Task to complete ▸
Produce an exact transcription of every entry.

Data shown ▸
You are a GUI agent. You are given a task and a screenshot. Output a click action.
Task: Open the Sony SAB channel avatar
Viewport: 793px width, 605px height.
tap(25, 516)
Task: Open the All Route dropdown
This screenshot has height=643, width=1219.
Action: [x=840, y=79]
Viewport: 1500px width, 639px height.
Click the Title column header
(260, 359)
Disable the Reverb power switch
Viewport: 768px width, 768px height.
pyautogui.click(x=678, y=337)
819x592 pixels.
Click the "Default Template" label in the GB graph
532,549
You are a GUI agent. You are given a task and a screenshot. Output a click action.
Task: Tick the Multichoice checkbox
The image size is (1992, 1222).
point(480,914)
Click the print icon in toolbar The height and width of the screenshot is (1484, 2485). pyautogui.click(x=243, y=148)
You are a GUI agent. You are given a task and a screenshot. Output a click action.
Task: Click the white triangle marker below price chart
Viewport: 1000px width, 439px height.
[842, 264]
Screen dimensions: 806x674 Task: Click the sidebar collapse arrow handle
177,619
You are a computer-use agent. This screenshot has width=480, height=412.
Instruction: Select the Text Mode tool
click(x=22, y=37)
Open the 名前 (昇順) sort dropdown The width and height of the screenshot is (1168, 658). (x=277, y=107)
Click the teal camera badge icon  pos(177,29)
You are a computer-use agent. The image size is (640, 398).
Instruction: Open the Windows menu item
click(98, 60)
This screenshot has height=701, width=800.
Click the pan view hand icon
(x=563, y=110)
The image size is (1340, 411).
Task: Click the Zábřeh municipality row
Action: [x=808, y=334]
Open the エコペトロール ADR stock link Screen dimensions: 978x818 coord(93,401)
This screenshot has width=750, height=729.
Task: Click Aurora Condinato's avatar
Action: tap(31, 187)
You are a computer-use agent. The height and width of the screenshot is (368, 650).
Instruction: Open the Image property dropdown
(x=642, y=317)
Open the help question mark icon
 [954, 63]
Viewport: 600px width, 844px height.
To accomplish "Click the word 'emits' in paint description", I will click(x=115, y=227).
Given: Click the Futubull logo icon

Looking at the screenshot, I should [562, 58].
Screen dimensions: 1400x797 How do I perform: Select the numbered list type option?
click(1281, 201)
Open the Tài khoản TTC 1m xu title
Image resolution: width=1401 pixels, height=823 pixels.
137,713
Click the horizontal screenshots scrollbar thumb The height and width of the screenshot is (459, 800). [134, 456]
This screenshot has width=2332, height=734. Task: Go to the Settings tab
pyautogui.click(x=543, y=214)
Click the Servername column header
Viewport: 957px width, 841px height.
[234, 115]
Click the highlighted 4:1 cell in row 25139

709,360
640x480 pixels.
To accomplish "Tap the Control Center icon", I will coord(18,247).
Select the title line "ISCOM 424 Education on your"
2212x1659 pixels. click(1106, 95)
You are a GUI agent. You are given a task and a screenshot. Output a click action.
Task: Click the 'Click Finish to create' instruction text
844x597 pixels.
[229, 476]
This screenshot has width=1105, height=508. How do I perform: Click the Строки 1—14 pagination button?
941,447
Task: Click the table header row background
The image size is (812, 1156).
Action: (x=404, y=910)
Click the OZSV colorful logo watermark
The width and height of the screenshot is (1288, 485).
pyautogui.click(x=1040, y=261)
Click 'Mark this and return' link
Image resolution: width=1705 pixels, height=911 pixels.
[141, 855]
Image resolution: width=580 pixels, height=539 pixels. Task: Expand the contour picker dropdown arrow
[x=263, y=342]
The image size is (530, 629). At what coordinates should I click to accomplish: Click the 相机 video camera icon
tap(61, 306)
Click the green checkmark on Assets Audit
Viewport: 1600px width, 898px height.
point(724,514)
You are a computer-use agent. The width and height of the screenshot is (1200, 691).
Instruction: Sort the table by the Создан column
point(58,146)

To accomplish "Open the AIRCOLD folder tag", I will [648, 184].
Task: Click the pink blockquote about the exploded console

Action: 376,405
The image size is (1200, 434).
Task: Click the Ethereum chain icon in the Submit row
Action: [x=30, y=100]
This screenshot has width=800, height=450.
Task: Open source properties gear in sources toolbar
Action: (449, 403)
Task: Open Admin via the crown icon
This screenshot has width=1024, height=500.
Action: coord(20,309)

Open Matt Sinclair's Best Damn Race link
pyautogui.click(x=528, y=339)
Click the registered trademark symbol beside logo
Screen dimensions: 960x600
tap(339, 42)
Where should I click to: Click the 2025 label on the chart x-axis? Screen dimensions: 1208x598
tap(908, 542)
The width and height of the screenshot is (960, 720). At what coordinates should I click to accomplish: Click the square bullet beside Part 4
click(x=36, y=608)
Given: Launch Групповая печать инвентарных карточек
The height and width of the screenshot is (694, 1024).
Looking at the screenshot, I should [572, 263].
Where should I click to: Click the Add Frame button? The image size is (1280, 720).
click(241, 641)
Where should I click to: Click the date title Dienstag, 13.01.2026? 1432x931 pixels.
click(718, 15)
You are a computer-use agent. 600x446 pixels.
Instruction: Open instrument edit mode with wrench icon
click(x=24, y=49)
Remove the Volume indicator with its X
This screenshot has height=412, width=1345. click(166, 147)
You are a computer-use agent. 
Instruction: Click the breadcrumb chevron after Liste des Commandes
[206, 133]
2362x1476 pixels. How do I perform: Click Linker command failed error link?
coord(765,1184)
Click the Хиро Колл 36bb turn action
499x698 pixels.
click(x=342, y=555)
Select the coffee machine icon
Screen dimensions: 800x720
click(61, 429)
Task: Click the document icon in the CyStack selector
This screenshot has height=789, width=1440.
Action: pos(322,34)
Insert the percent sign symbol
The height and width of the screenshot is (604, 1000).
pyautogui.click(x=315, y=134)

Response area ▸
You are a GUI agent. You are given a task and a screenshot. Output a click action.
Task: Open the Sony SAB channel avatar
Viewport: 793px width, 605px height.
tap(25, 516)
Task: Open the All Route dropdown
This screenshot has height=643, width=1219.
Action: [x=840, y=79]
Viewport: 1500px width, 639px height.
Click the Title column header
(260, 359)
Disable the Reverb power switch
Viewport: 768px width, 768px height.
pyautogui.click(x=678, y=337)
819x592 pixels.
Click the "Default Template" label in the GB graph
532,549
You are a GUI agent. You are given a task and a screenshot. Output a click action.
Task: Tick the Multichoice checkbox
The image size is (1992, 1222).
point(480,914)
Click the print icon in toolbar The height and width of the screenshot is (1484, 2485). pyautogui.click(x=243, y=148)
You are a GUI agent. You are given a task and a screenshot. Output a click action.
Task: Click the white triangle marker below price chart
Viewport: 1000px width, 439px height.
[842, 264]
Screen dimensions: 806x674 Task: Click the sidebar collapse arrow handle
177,619
You are a computer-use agent. This screenshot has width=480, height=412.
Instruction: Select the Text Mode tool
click(x=22, y=37)
Open the 名前 (昇順) sort dropdown The width and height of the screenshot is (1168, 658). (x=277, y=107)
Click the teal camera badge icon  pos(177,29)
You are a computer-use agent. The image size is (640, 398).
Instruction: Open the Windows menu item
click(98, 60)
This screenshot has height=701, width=800.
Click the pan view hand icon
(x=563, y=110)
The image size is (1340, 411).
Task: Click the Zábřeh municipality row
Action: [x=808, y=334]
Open the エコペトロール ADR stock link Screen dimensions: 978x818 coord(93,401)
This screenshot has width=750, height=729.
Task: Click Aurora Condinato's avatar
Action: tap(31, 187)
You are a computer-use agent. The height and width of the screenshot is (368, 650).
Instruction: Open the Image property dropdown
(x=642, y=317)
Open the help question mark icon
 [954, 63]
Viewport: 600px width, 844px height.
To accomplish "Click the word 'emits' in paint description", I will click(x=115, y=227).
Given: Click the Futubull logo icon

Looking at the screenshot, I should [562, 58].
Screen dimensions: 1400x797 How do I perform: Select the numbered list type option?
click(1281, 201)
Open the Tài khoản TTC 1m xu title
Image resolution: width=1401 pixels, height=823 pixels.
137,713
Click the horizontal screenshots scrollbar thumb The height and width of the screenshot is (459, 800). [134, 456]
This screenshot has width=2332, height=734. Task: Go to the Settings tab
pyautogui.click(x=543, y=214)
Click the Servername column header
Viewport: 957px width, 841px height.
[234, 115]
Click the highlighted 4:1 cell in row 25139

709,360
640x480 pixels.
To accomplish "Tap the Control Center icon", I will coord(18,247).
Select the title line "ISCOM 424 Education on your"
2212x1659 pixels. click(1106, 95)
You are a GUI agent. You are given a task and a screenshot. Output a click action.
Task: Click the 'Click Finish to create' instruction text
844x597 pixels.
[229, 476]
This screenshot has width=1105, height=508. How do I perform: Click the Строки 1—14 pagination button?
941,447
Task: Click the table header row background
The image size is (812, 1156).
Action: (x=404, y=910)
Click the OZSV colorful logo watermark
The width and height of the screenshot is (1288, 485).
pyautogui.click(x=1040, y=261)
Click 'Mark this and return' link
Image resolution: width=1705 pixels, height=911 pixels.
[141, 855]
Image resolution: width=580 pixels, height=539 pixels. Task: Expand the contour picker dropdown arrow
[x=263, y=342]
The image size is (530, 629). At what coordinates should I click to accomplish: Click the 相机 video camera icon
tap(61, 306)
Click the green checkmark on Assets Audit
Viewport: 1600px width, 898px height.
point(724,514)
You are a computer-use agent. The width and height of the screenshot is (1200, 691).
Instruction: Sort the table by the Создан column
point(58,146)

To accomplish "Open the AIRCOLD folder tag", I will [648, 184].
Task: Click the pink blockquote about the exploded console

Action: 376,405
The image size is (1200, 434).
Task: Click the Ethereum chain icon in the Submit row
Action: [x=30, y=100]
This screenshot has width=800, height=450.
Task: Open source properties gear in sources toolbar
Action: (449, 403)
Task: Open Admin via the crown icon
This screenshot has width=1024, height=500.
Action: coord(20,309)

Open Matt Sinclair's Best Damn Race link
pyautogui.click(x=528, y=339)
Click the registered trademark symbol beside logo
Screen dimensions: 960x600
tap(339, 42)
Where should I click to: Click the 2025 label on the chart x-axis? Screen dimensions: 1208x598
tap(908, 542)
The width and height of the screenshot is (960, 720). At what coordinates should I click to accomplish: Click the square bullet beside Part 4
click(x=36, y=608)
Given: Launch Групповая печать инвентарных карточек
The height and width of the screenshot is (694, 1024).
Looking at the screenshot, I should [572, 263].
Where should I click to: Click the Add Frame button? The image size is (1280, 720).
click(241, 641)
Where should I click to: Click the date title Dienstag, 13.01.2026? 1432x931 pixels.
click(718, 15)
You are a computer-use agent. 600x446 pixels.
Instruction: Open instrument edit mode with wrench icon
click(x=24, y=49)
Remove the Volume indicator with its X
This screenshot has height=412, width=1345. click(166, 147)
You are a computer-use agent. 
Instruction: Click the breadcrumb chevron after Liste des Commandes
[206, 133]
2362x1476 pixels. How do I perform: Click Linker command failed error link?
coord(765,1184)
Click the Хиро Колл 36bb turn action
499x698 pixels.
click(x=342, y=555)
Select the coffee machine icon
Screen dimensions: 800x720
click(61, 429)
Task: Click the document icon in the CyStack selector
This screenshot has height=789, width=1440.
Action: pos(322,34)
Insert the percent sign symbol
The height and width of the screenshot is (604, 1000).
pyautogui.click(x=315, y=134)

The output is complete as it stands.